[Pixel coordinate grounding data]
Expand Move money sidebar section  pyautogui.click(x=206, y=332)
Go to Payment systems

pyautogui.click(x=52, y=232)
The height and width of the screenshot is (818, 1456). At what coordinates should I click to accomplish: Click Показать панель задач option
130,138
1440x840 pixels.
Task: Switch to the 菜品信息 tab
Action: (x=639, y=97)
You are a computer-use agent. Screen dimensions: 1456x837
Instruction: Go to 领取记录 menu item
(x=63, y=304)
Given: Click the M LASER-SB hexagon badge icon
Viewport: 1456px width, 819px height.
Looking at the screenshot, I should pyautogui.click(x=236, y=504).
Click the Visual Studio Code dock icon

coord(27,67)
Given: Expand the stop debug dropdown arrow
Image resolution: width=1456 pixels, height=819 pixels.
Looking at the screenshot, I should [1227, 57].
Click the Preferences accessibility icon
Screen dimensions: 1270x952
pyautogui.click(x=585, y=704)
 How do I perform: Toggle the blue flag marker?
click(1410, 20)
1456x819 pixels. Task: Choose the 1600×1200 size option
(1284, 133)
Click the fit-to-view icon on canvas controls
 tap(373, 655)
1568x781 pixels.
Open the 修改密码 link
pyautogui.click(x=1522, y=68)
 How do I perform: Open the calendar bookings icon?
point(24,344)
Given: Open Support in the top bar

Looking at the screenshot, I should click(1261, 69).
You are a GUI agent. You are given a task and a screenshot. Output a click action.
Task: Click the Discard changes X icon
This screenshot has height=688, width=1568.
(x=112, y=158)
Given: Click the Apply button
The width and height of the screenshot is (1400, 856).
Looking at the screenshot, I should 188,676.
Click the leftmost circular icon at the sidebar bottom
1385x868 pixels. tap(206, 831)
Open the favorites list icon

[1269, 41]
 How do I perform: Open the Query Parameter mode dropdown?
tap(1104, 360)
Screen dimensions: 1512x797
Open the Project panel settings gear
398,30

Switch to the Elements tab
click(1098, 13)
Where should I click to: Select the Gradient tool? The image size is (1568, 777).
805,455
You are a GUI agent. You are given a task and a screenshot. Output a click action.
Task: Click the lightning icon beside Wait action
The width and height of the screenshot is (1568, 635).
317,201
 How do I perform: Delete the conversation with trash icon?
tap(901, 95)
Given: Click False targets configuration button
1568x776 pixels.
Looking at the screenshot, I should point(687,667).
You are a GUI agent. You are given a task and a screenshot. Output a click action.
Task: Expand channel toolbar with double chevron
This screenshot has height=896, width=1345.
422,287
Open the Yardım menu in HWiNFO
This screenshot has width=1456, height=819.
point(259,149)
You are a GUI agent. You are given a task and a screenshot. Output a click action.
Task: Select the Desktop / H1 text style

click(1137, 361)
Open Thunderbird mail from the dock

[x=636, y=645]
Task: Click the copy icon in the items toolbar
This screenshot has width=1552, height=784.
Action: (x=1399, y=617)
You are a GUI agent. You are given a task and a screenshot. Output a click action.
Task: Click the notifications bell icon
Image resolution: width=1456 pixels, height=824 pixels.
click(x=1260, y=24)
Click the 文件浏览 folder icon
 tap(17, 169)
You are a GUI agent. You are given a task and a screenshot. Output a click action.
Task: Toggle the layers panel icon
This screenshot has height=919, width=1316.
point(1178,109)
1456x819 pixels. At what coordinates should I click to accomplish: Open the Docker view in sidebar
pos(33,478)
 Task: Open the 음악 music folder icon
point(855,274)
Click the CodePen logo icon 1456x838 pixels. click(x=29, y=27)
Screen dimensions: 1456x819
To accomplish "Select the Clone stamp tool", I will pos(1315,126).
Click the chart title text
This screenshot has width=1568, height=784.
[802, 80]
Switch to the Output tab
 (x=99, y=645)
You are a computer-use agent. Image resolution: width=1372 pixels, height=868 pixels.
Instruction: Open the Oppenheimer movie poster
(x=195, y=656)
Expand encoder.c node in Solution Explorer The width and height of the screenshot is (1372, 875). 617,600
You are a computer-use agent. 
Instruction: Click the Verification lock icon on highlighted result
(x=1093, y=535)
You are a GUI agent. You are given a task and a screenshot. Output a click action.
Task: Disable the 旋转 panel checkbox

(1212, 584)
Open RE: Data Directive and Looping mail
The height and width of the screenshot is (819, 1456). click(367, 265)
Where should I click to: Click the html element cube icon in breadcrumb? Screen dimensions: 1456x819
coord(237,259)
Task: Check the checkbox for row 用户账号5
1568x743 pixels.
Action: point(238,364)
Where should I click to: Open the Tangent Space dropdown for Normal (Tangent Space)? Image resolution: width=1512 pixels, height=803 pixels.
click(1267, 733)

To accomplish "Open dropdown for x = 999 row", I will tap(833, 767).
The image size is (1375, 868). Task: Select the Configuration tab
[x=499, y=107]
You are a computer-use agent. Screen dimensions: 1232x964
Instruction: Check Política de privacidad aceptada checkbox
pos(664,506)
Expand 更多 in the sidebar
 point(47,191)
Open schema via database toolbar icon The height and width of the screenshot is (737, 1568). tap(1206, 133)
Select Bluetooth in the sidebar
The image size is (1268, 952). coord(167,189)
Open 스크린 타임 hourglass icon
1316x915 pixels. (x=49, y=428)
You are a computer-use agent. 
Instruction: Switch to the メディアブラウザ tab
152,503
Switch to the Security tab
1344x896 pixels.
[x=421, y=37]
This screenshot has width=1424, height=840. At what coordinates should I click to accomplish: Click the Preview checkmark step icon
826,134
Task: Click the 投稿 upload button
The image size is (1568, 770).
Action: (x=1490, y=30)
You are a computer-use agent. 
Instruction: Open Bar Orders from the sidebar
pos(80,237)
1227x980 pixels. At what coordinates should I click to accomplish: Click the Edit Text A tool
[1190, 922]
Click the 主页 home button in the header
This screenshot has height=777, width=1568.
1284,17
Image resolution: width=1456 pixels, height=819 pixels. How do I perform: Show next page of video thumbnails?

■ **About this exercise**:
Nothing but an exact copy of the records belongs in the answer.

■ **Response to the exercise**:
Expand Move money sidebar section  pyautogui.click(x=206, y=332)
Go to Payment systems

pyautogui.click(x=52, y=232)
The height and width of the screenshot is (818, 1456). At what coordinates should I click to accomplish: Click Показать панель задач option
130,138
1440x840 pixels.
Task: Switch to the 菜品信息 tab
Action: (x=639, y=97)
You are a computer-use agent. Screen dimensions: 1456x837
Instruction: Go to 领取记录 menu item
(x=63, y=304)
Given: Click the M LASER-SB hexagon badge icon
Viewport: 1456px width, 819px height.
Looking at the screenshot, I should pyautogui.click(x=236, y=504).
Click the Visual Studio Code dock icon

coord(27,67)
Given: Expand the stop debug dropdown arrow
Image resolution: width=1456 pixels, height=819 pixels.
Looking at the screenshot, I should [1227, 57].
Click the Preferences accessibility icon
Screen dimensions: 1270x952
pyautogui.click(x=585, y=704)
 How do I perform: Toggle the blue flag marker?
click(1410, 20)
1456x819 pixels. Task: Choose the 1600×1200 size option
(1284, 133)
Click the fit-to-view icon on canvas controls
 tap(373, 655)
1568x781 pixels.
Open the 修改密码 link
pyautogui.click(x=1522, y=68)
 How do I perform: Open the calendar bookings icon?
point(24,344)
Given: Open Support in the top bar

Looking at the screenshot, I should click(1261, 69).
You are a GUI agent. You are given a task and a screenshot. Output a click action.
Task: Click the Discard changes X icon
This screenshot has height=688, width=1568.
(x=112, y=158)
Given: Click the Apply button
The width and height of the screenshot is (1400, 856).
Looking at the screenshot, I should 188,676.
Click the leftmost circular icon at the sidebar bottom
1385x868 pixels. tap(206, 831)
Open the favorites list icon

[1269, 41]
 How do I perform: Open the Query Parameter mode dropdown?
tap(1104, 360)
Screen dimensions: 1512x797
Open the Project panel settings gear
398,30

Switch to the Elements tab
click(1098, 13)
Where should I click to: Select the Gradient tool? The image size is (1568, 777).
805,455
You are a GUI agent. You are given a task and a screenshot. Output a click action.
Task: Click the lightning icon beside Wait action
The width and height of the screenshot is (1568, 635).
317,201
 How do I perform: Delete the conversation with trash icon?
tap(901, 95)
Given: Click False targets configuration button
1568x776 pixels.
Looking at the screenshot, I should point(687,667).
You are a GUI agent. You are given a task and a screenshot. Output a click action.
Task: Expand channel toolbar with double chevron
This screenshot has height=896, width=1345.
422,287
Open the Yardım menu in HWiNFO
This screenshot has width=1456, height=819.
point(259,149)
You are a GUI agent. You are given a task and a screenshot. Output a click action.
Task: Select the Desktop / H1 text style

click(1137, 361)
Open Thunderbird mail from the dock

[x=636, y=645]
Task: Click the copy icon in the items toolbar
This screenshot has width=1552, height=784.
Action: (x=1399, y=617)
You are a GUI agent. You are given a task and a screenshot. Output a click action.
Task: Click the notifications bell icon
Image resolution: width=1456 pixels, height=824 pixels.
click(x=1260, y=24)
Click the 文件浏览 folder icon
 tap(17, 169)
You are a GUI agent. You are given a task and a screenshot. Output a click action.
Task: Toggle the layers panel icon
This screenshot has height=919, width=1316.
point(1178,109)
1456x819 pixels. At what coordinates should I click to accomplish: Open the Docker view in sidebar
pos(33,478)
 Task: Open the 음악 music folder icon
point(855,274)
Click the CodePen logo icon 1456x838 pixels. click(x=29, y=27)
Screen dimensions: 1456x819
To accomplish "Select the Clone stamp tool", I will pos(1315,126).
Click the chart title text
This screenshot has width=1568, height=784.
[802, 80]
Switch to the Output tab
 (x=99, y=645)
You are a computer-use agent. Image resolution: width=1372 pixels, height=868 pixels.
Instruction: Open the Oppenheimer movie poster
(x=195, y=656)
Expand encoder.c node in Solution Explorer The width and height of the screenshot is (1372, 875). 617,600
You are a computer-use agent. 
Instruction: Click the Verification lock icon on highlighted result
(x=1093, y=535)
You are a GUI agent. You are given a task and a screenshot. Output a click action.
Task: Disable the 旋转 panel checkbox

(1212, 584)
Open RE: Data Directive and Looping mail
The height and width of the screenshot is (819, 1456). click(367, 265)
Where should I click to: Click the html element cube icon in breadcrumb? Screen dimensions: 1456x819
coord(237,259)
Task: Check the checkbox for row 用户账号5
1568x743 pixels.
Action: point(238,364)
Where should I click to: Open the Tangent Space dropdown for Normal (Tangent Space)? Image resolution: width=1512 pixels, height=803 pixels.
click(1267, 733)

To accomplish "Open dropdown for x = 999 row", I will tap(833, 767).
The image size is (1375, 868). Task: Select the Configuration tab
[x=499, y=107]
You are a computer-use agent. Screen dimensions: 1232x964
Instruction: Check Política de privacidad aceptada checkbox
pos(664,506)
Expand 更多 in the sidebar
 point(47,191)
Open schema via database toolbar icon The height and width of the screenshot is (737, 1568). tap(1206, 133)
Select Bluetooth in the sidebar
The image size is (1268, 952). coord(167,189)
Open 스크린 타임 hourglass icon
1316x915 pixels. (x=49, y=428)
You are a computer-use agent. 
Instruction: Switch to the メディアブラウザ tab
152,503
Switch to the Security tab
1344x896 pixels.
[x=421, y=37]
This screenshot has width=1424, height=840. At what coordinates should I click to accomplish: Click the Preview checkmark step icon
826,134
Task: Click the 投稿 upload button
The image size is (1568, 770).
Action: (x=1490, y=30)
You are a computer-use agent. 
Instruction: Open Bar Orders from the sidebar
pos(80,237)
1227x980 pixels. At what coordinates should I click to accomplish: Click the Edit Text A tool
[1190, 922]
Click the 主页 home button in the header
This screenshot has height=777, width=1568.
1284,17
Image resolution: width=1456 pixels, height=819 pixels. How do I perform: Show next page of video thumbnails?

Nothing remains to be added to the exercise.